Do you have treatment?

Yes, anemia has treatment, which will vary depending on the cause of the anemia. In iron-deficiency anemia, doctors will indicate an iron supplement (it is available in syrup and tablets).

This iron is better absorbed fasting and accompanied by vitamin C (orange juice, tangerine, kiwi,,,). Sometimes this treatment produces abdominal pain; in this case, taking it with food can be considered.

It is also common for stools to change, becoming black, and stains may appear on the teeth . In cases of very severe anemia, a blood transfusion will be necessary, which will be performed in the hospital.

Can it be prevented?

Some types of anemia cannot be prevented; for example, those due to significant bleeding or those caused by diseases that cause significant destruction of red blood cells or that affect the bone marrow, preventing its proper functioning.

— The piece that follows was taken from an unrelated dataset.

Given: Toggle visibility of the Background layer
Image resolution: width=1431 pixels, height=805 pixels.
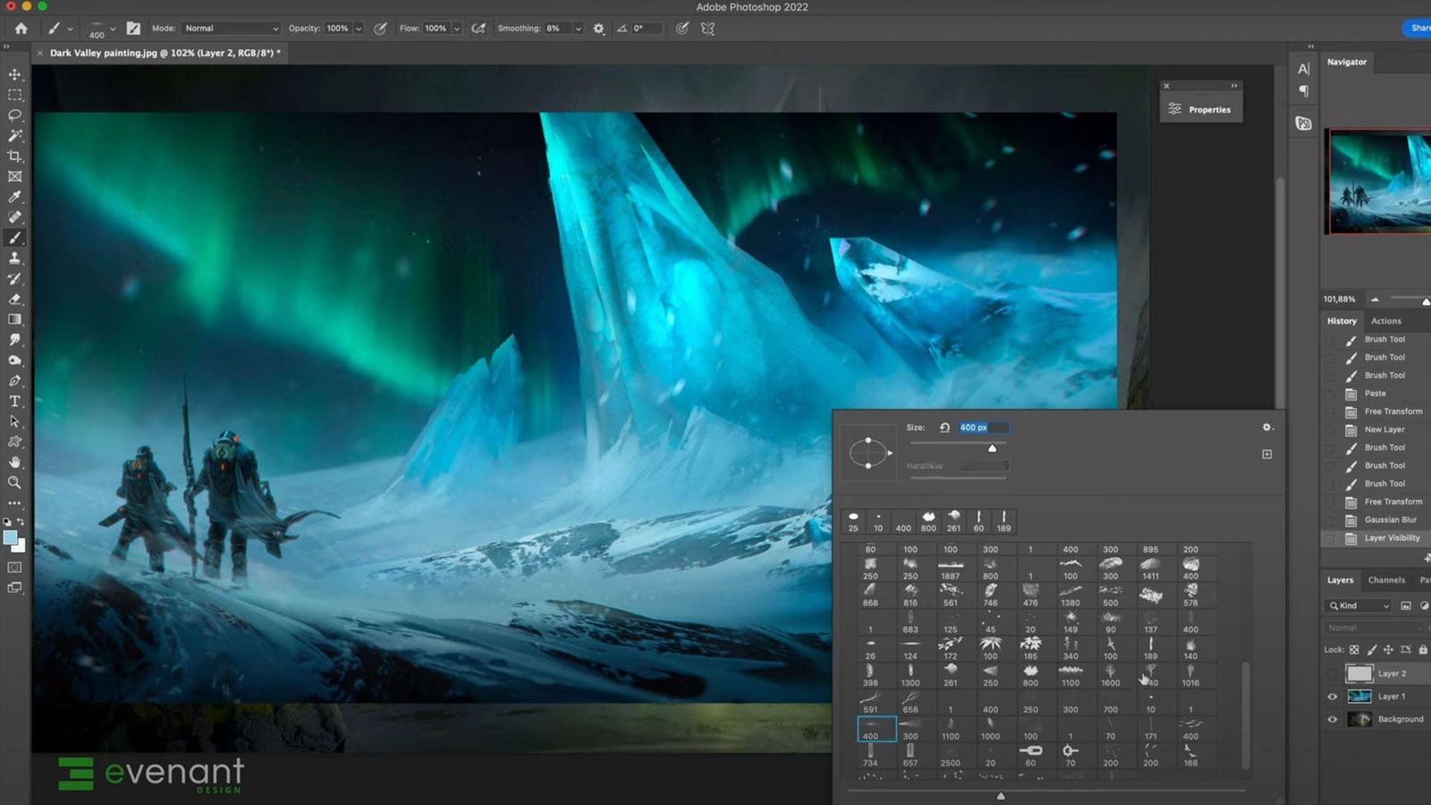Looking at the screenshot, I should pos(1333,718).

But we can prevent iron deficiency with appropriate dietary guidelines . Iron is one of the first micronutrients that we must incorporate into our babies’ diets when we start complementary feeding , around six months. We can do it with enriched cereals or with meat purees , if they take mashed meat, or with properly prepared iron-rich foods if they do Baby Led-Weaning (BLW) .

Iron in food is found in two forms: heme, or animal, and non-heme, or vegetable. Animal iron, present in meat and fish , is the one that is better absorbed. Non-heme or vegetable iron, which we find in legumes , vegetables or eggs, on the contrary, is less well absorbed; To improve its absorption, we must accompany it with vitamin C and/or fruit (for example, hummus with a squeeze of lemon, lentils with a tomato salad…).

Dairy products hinder the absorption of iron , so it is recommended not to abuse them; and, as Sabaeans, cow’s milk should not be offered as the main drink before one year of life (although small amounts of cow’s milk or derivatives can be offered after 9 or 10 months).